**TEXT SEGMENT:**
•••

When a plurality of the second explosive assemblies 48 are axially aligned with a first explosive assembly 35 and coupled into a unitary explosive apparatus as seen in FIG. 1, the individual explosive sections are detonated in the order first, third, second, fifth, fourth, seventh, sixth, ninth, eighth, and so on.

It is to be understood that the explosive shaped charge apparatus herein described and illustrated is subject to wide modification without departing from the scope and spirit of this invention. For example, an open skeleton framework carrier may be used to lower the assembled explosive sections into a dry well bore. Means to interconnect the explosive sections into a unitary assembly other than that described herein may be used. It is contemplated that the stack of booster ring explosive in the second explosive section may be omitted, save only the one booster ring in detonating relation with the third explosive section. Also contemplated is the omission of the booster ring in the first and third explosive sections and use of the booster plug, which may be increased in size, to initiate the explosive charges. Other modifications will be apparent to those skilled in the art. Accordingly, the specific embodiments herein described and depicted are to be considered as merely illustrative and not as restricting the scope of the following claims.

I claim:

1. In an apparatus for cutting sections from well cas ing and the like: a first, a second and a third section of detonating explosive, said sections being axially aligned, said first and said third sections each being generally annular and having a circumferential groove in the periphery thereof, said second section being substantially frustospherical and having a multiplicity of longitudinal grooves therein, said sections being spaced along their common axes and arranged so that, if said sections were separately detonated with quiet intervals between detonations, the cuts in said casing produced by the jets of said second detonating explosive section would intersect the cuts in said casing produced by the jets of said first and third detonating explosive sections; and means including an explosive train arranged for first detonating said first and third sections and thereafter detonating said second section.

•••

**Collected data entries:**

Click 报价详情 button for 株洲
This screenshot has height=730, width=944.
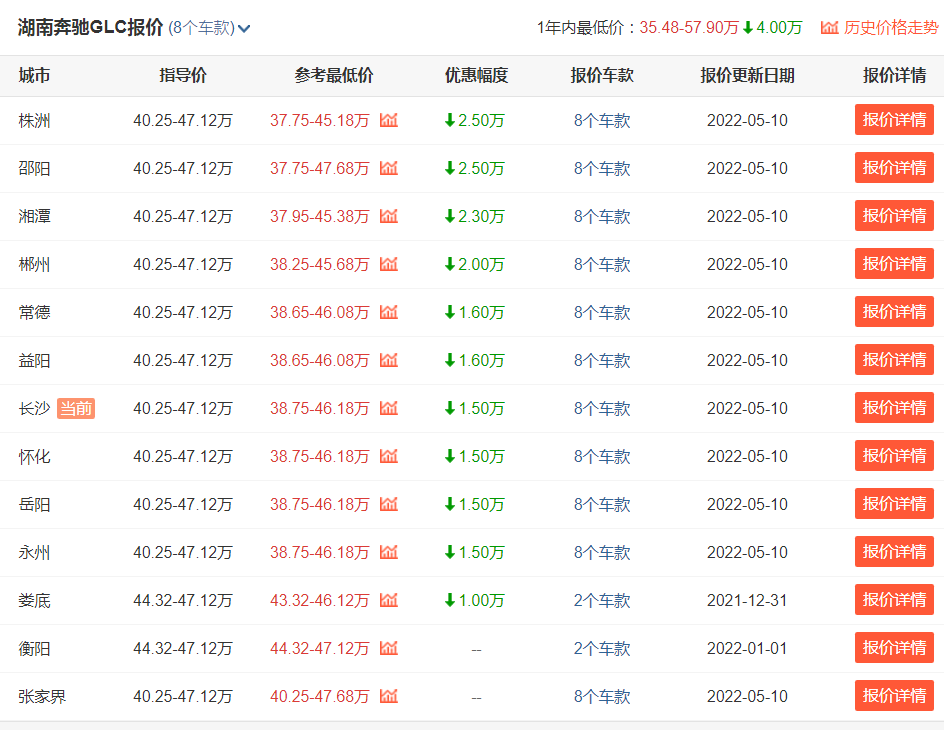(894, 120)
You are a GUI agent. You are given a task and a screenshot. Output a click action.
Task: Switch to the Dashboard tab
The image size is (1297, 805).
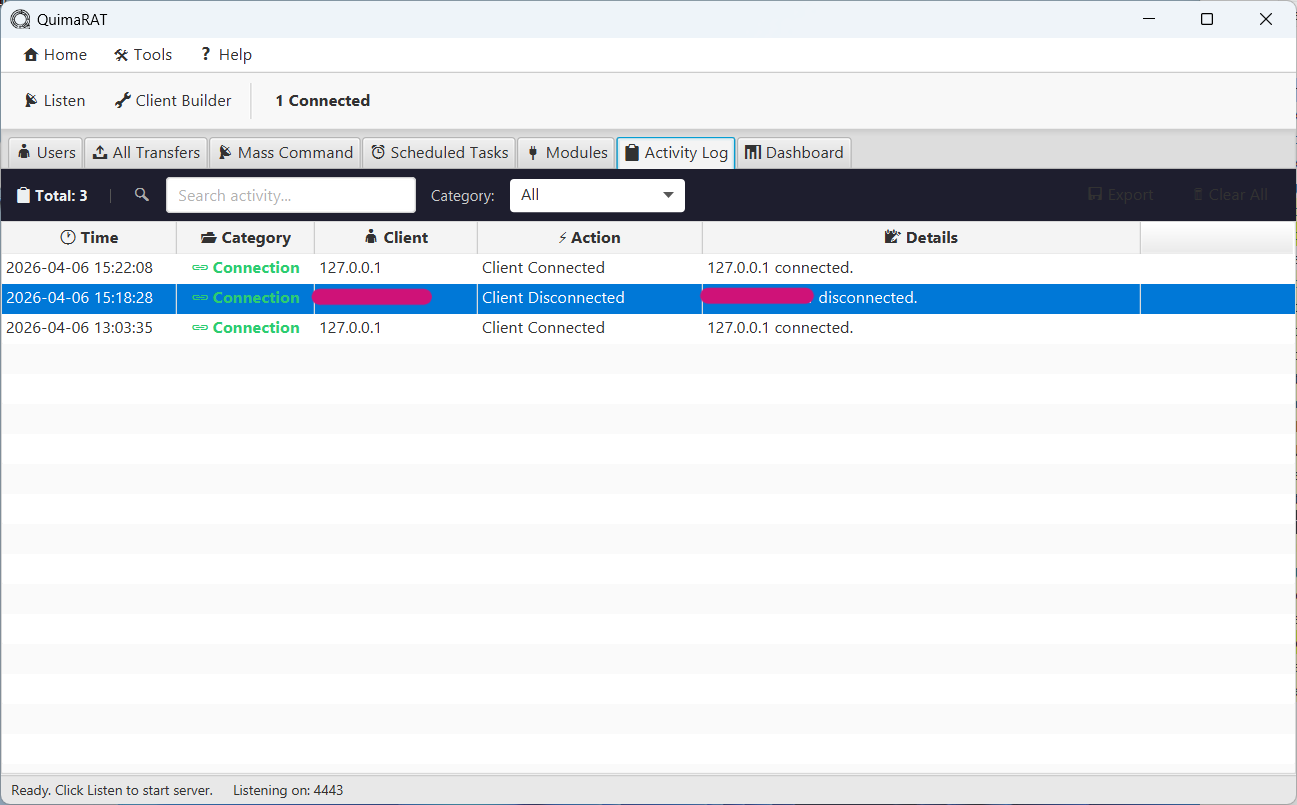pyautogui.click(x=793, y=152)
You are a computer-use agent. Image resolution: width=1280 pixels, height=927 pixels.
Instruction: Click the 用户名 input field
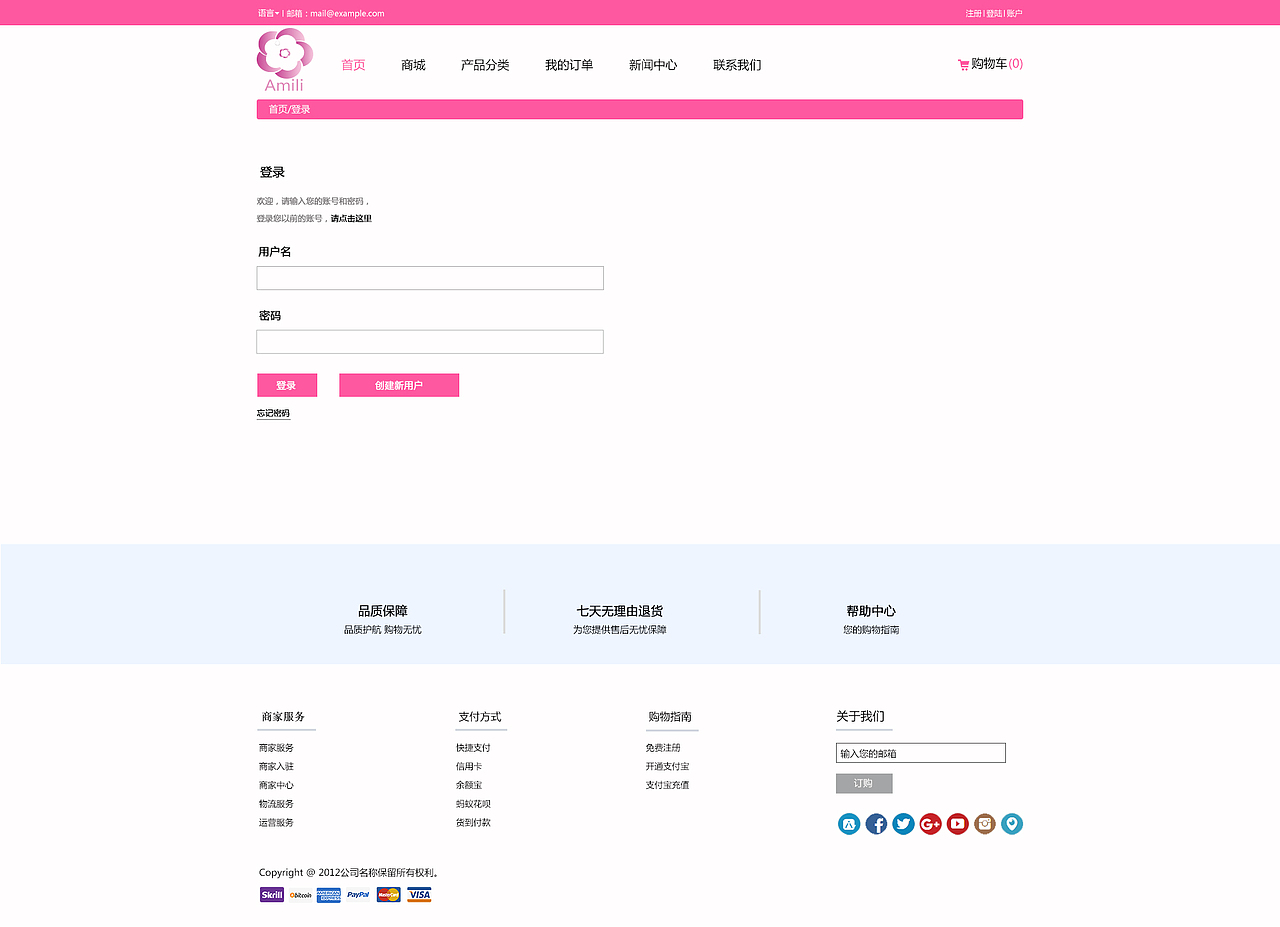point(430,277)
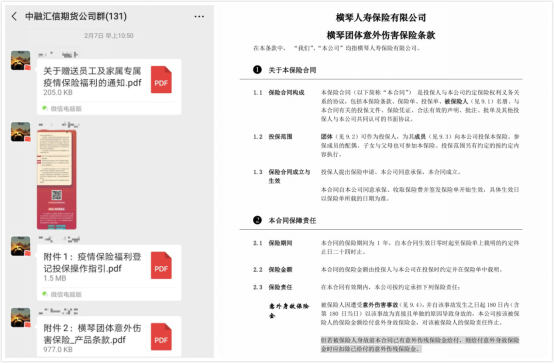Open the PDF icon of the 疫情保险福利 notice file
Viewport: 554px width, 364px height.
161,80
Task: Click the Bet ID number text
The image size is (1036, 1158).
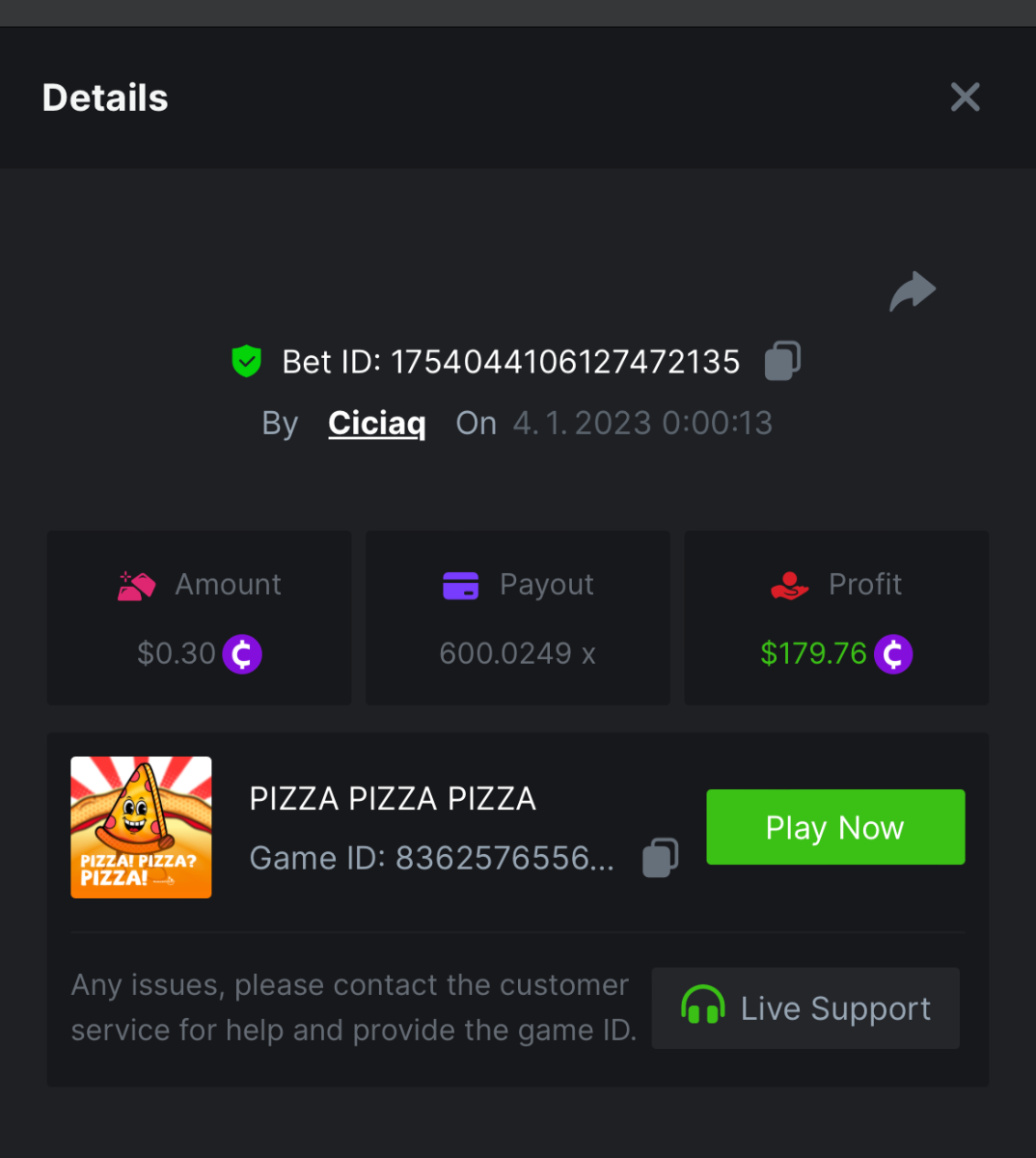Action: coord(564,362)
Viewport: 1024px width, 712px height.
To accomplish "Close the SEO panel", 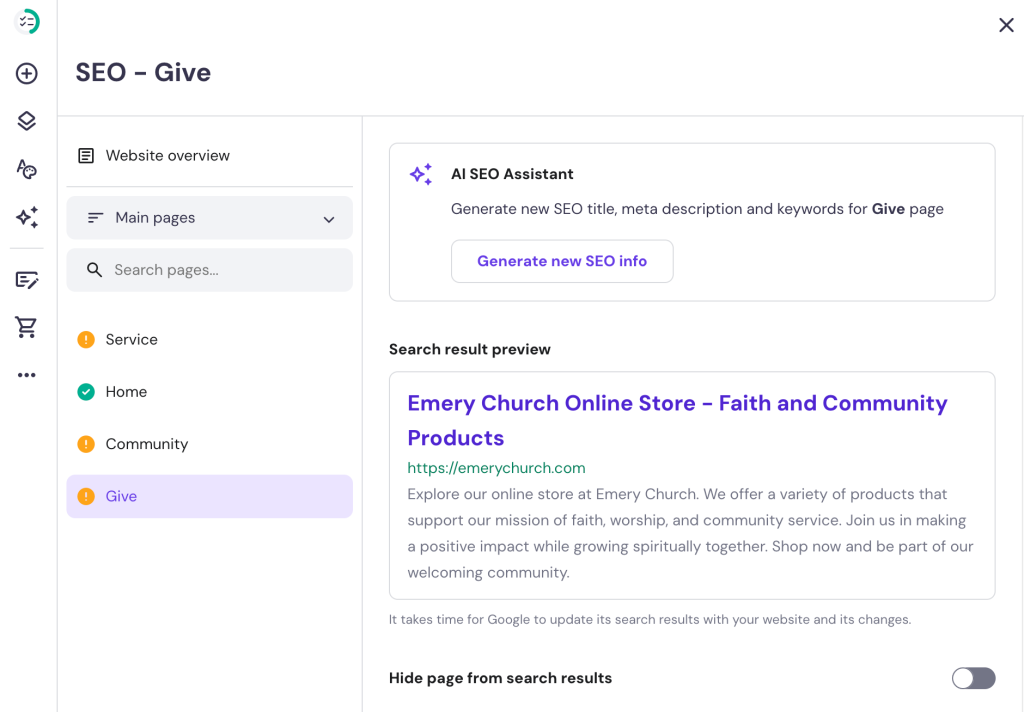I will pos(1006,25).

•••

**REQUIRED ACTION 1:** In the patent text, why are the specific embodiments to be regarded as merely illustrative and not as restricting the scope of the claims?
**REQUIRED ACTION 2:** According to the patent text's claim, what is the shape of the second section of detonating explosive?
**REQUIRED ACTION 3:** Copy the part of the patent text that begins at the words "When a plurality" and stops after "eighth, and so on.".

**EXPECTED OUTPUT 1:** The apparatus is subject to wide modification without departing from the scope and spirit of the invention. Other modifications will be apparent to those skilled in the art.

**EXPECTED OUTPUT 2:** It is substantially frustospherical and has a multiplicity of longitudinal grooves.

**EXPECTED OUTPUT 3:**
When a plurality of the second explosive assemblies 48 are axially aligned with a first explosive assembly 35 and coupled into a unitary explosive apparatus as seen in FIG. 1, the individual explosive sections are detonated in the order first, third, second, fifth, fourth, seventh, sixth, ninth, eighth, and so on.